[start]

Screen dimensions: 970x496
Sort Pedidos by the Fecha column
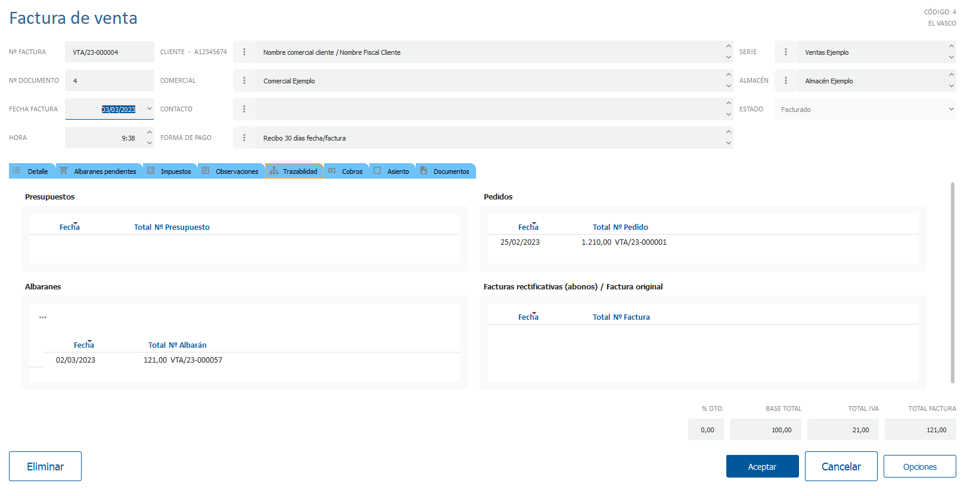point(528,227)
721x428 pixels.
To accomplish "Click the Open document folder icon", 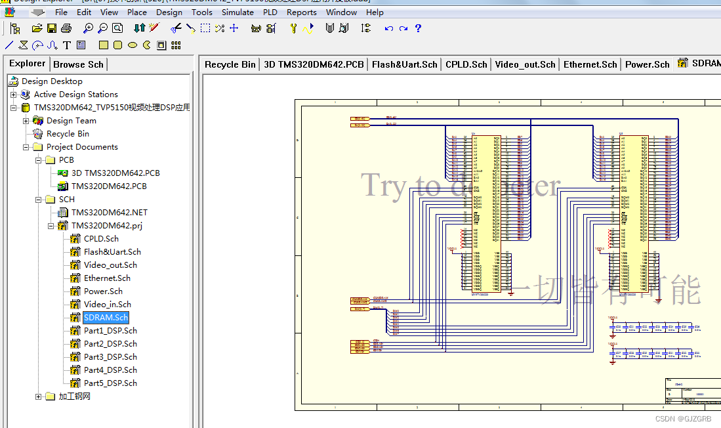I will 37,28.
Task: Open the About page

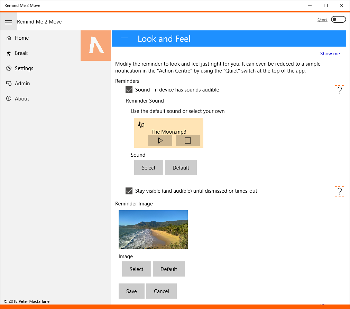Action: [x=22, y=99]
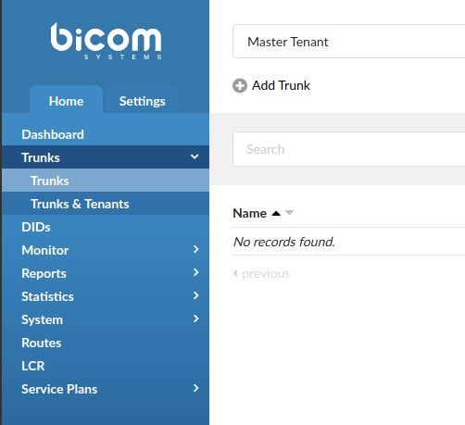Screen dimensions: 465x425
Task: Switch to the Settings tab
Action: 142,99
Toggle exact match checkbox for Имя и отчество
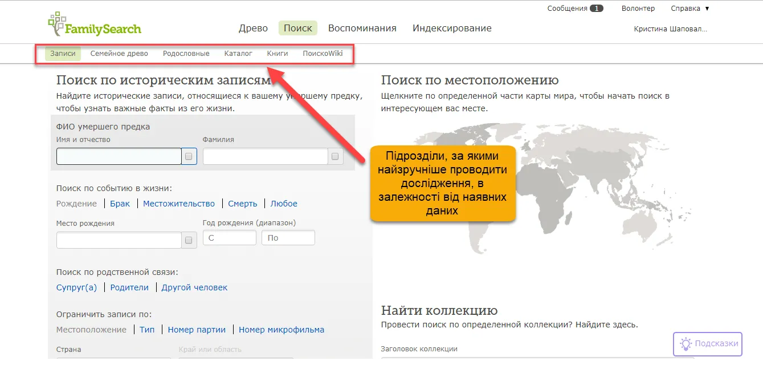 click(x=189, y=156)
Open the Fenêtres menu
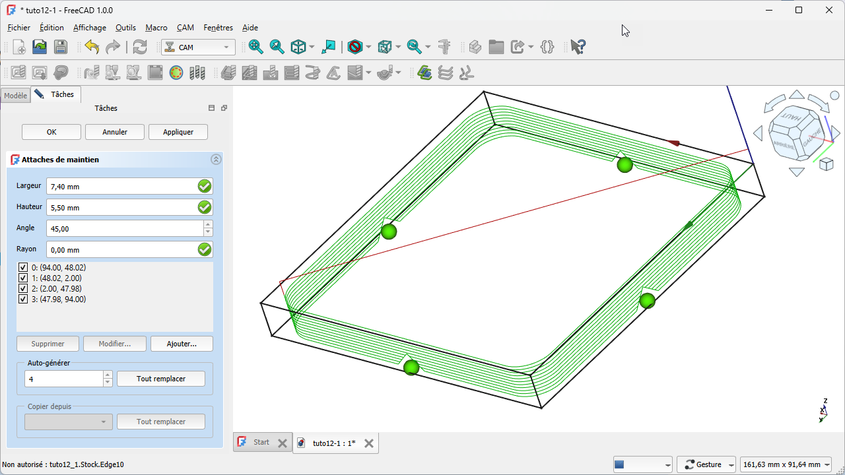The image size is (845, 475). pyautogui.click(x=218, y=28)
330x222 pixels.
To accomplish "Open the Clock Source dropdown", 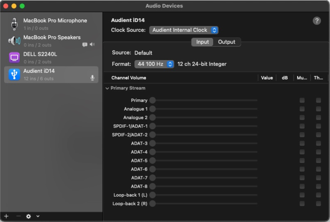I will point(183,30).
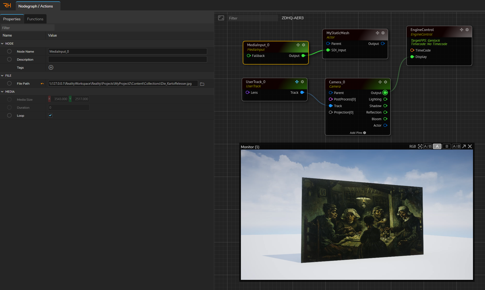485x290 pixels.
Task: Click the gear icon on MediaInput_0 node
Action: (x=303, y=45)
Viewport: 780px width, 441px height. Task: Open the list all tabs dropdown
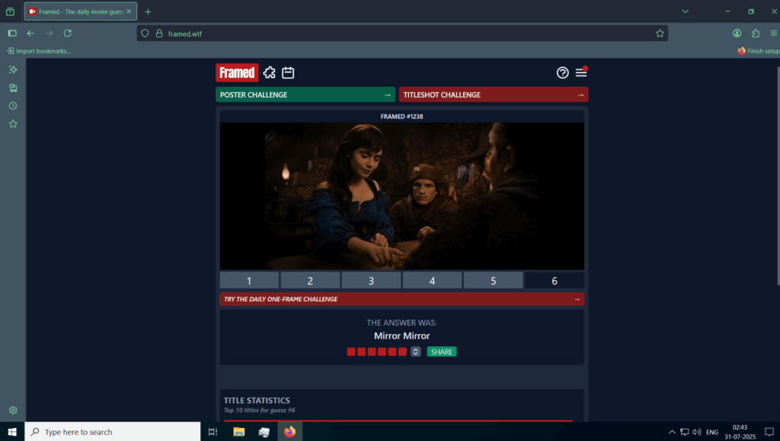coord(685,11)
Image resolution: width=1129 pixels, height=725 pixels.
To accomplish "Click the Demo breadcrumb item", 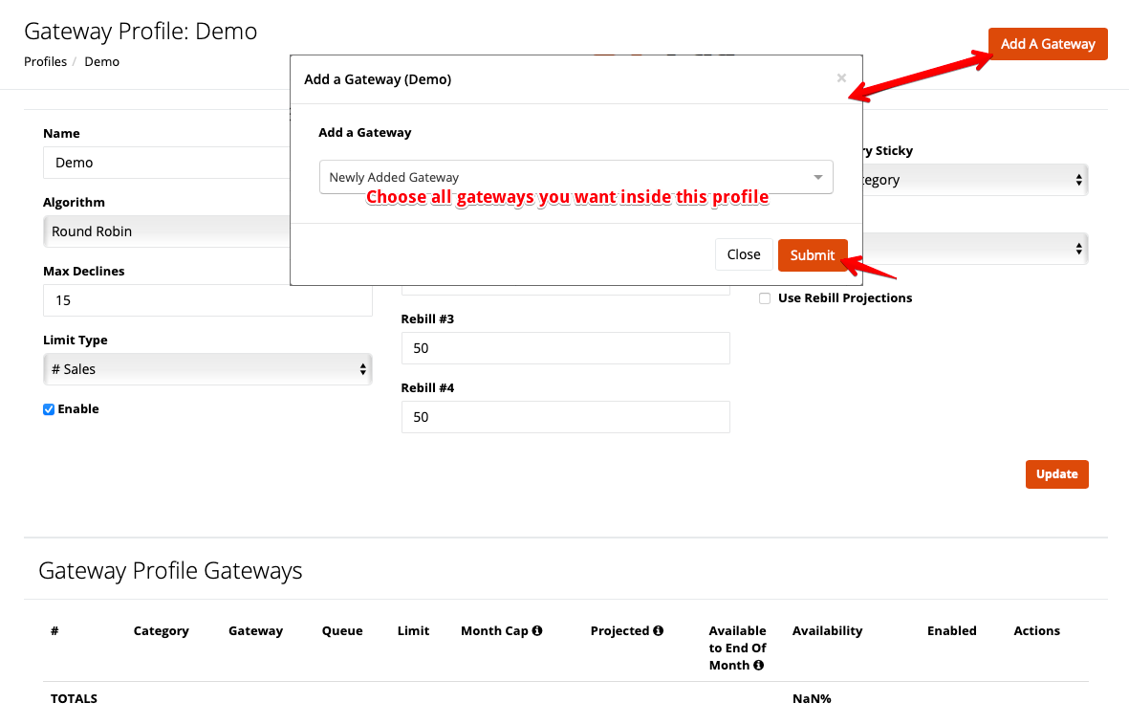I will click(101, 62).
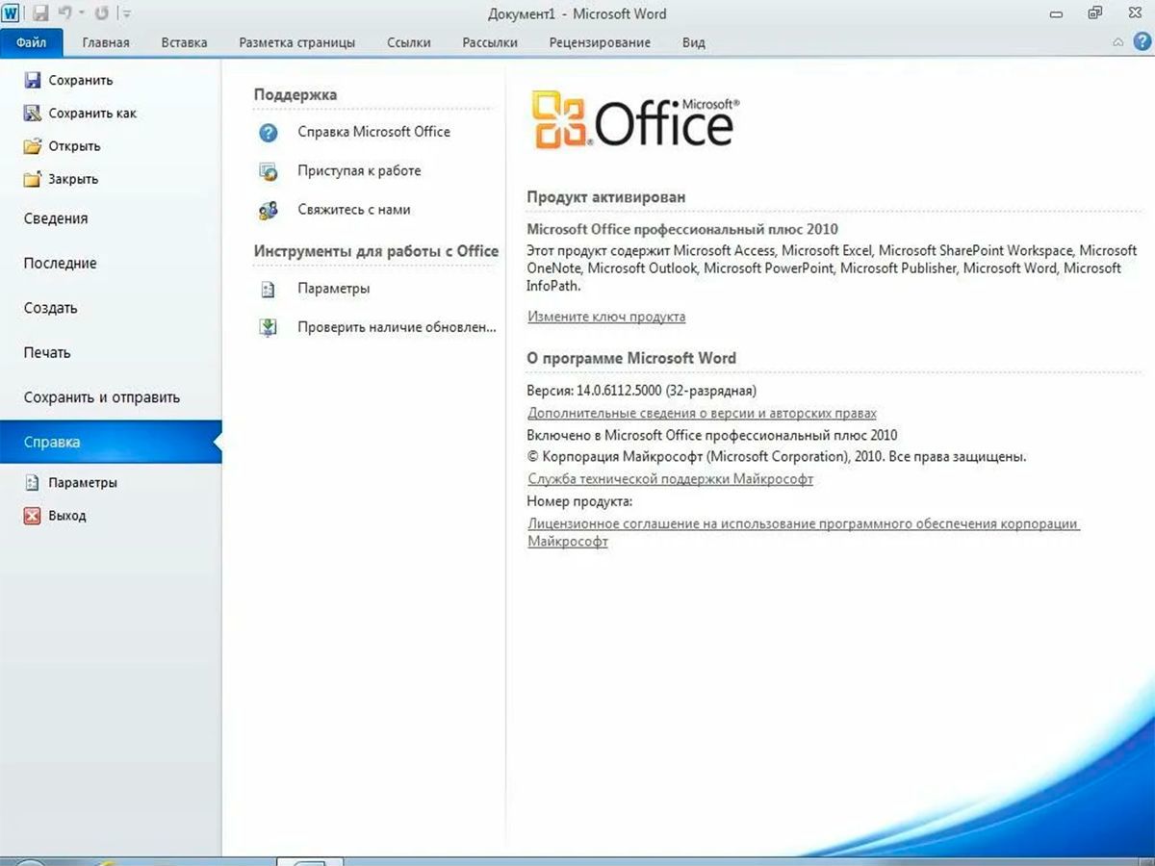
Task: Select Сведения in the left menu
Action: (56, 218)
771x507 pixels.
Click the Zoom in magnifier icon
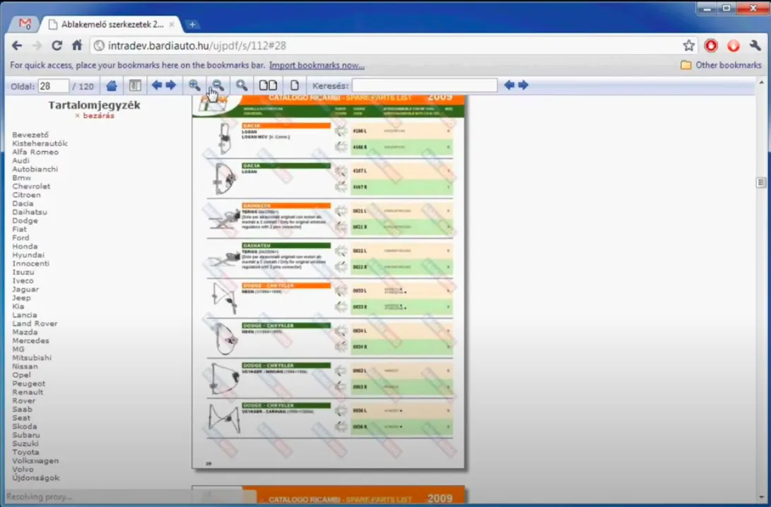tap(194, 85)
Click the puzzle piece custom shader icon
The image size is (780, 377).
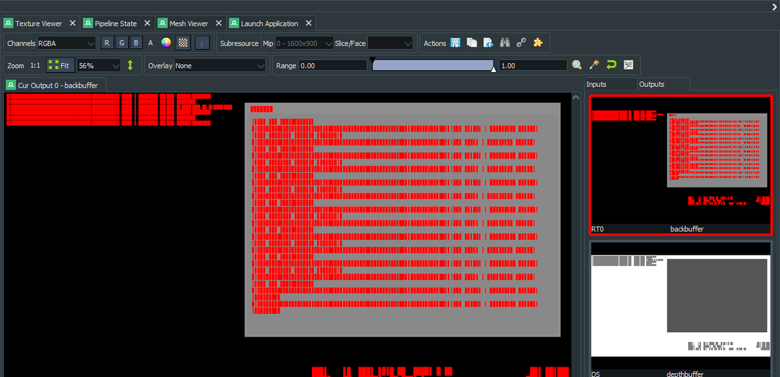tap(538, 43)
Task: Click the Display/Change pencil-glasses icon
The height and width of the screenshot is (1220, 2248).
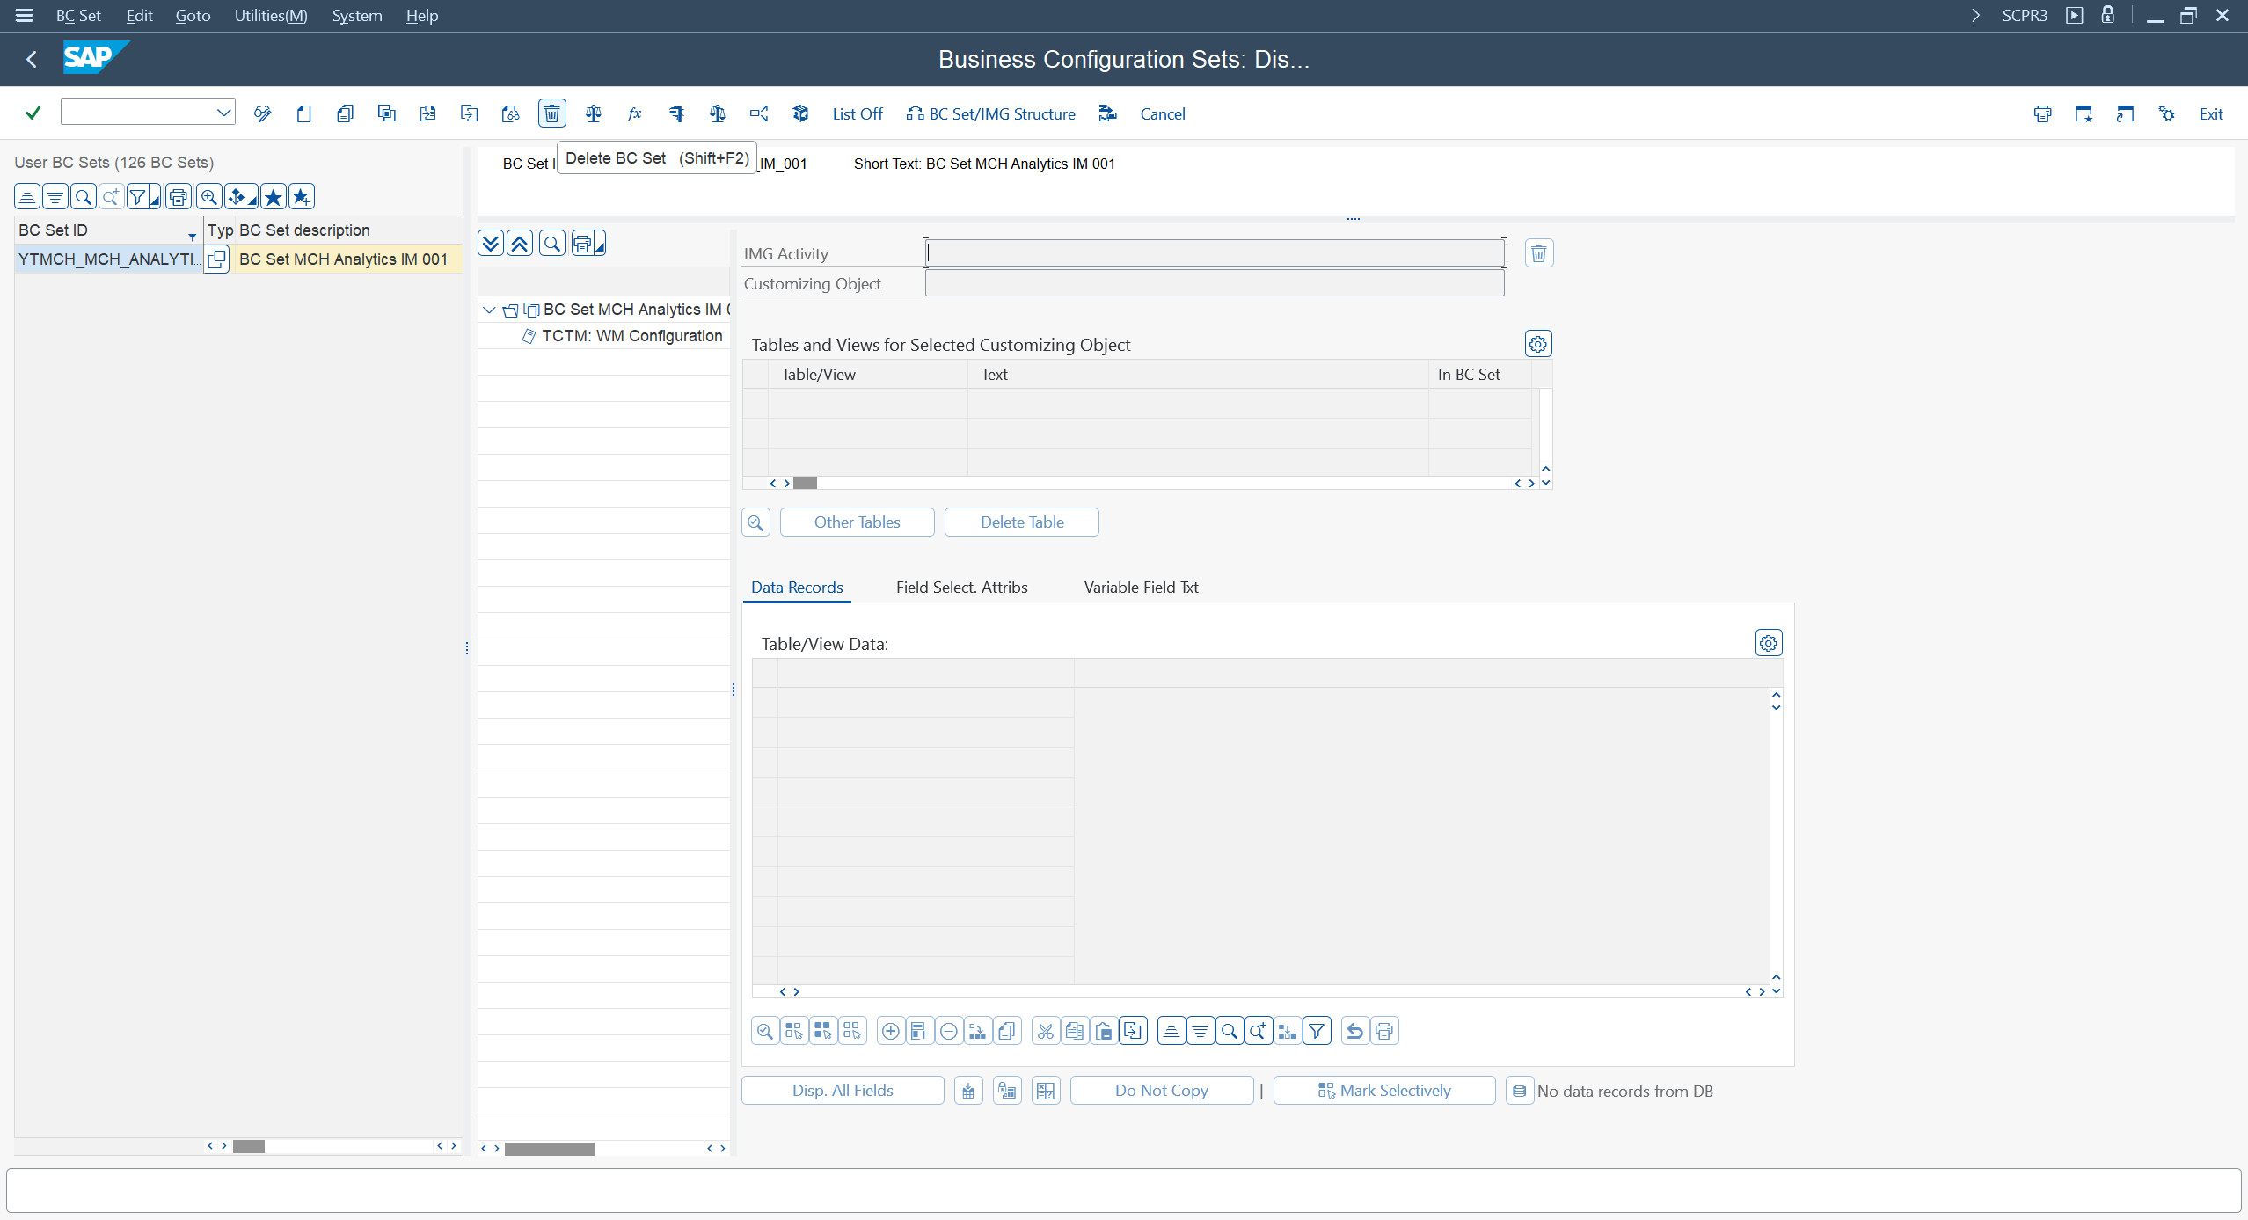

[end]

Count the lines above that contain the string "height", treating case as significant, and give only the number.

*Output for this task*: 3